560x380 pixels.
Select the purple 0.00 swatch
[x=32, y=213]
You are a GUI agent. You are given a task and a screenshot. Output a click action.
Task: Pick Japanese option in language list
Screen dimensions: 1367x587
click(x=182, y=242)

--------------------------------------------------

Task requirements >> Set down exactly the lines of the listing above, from the line holding "You are a GUI" through its last line, with nothing added.

Result of this exercise >>
You are a GUI agent. You are given a task and a screenshot. Output a click action.
Task: Pick Japanese option in language list
Screen dimensions: 1367x587
click(x=182, y=242)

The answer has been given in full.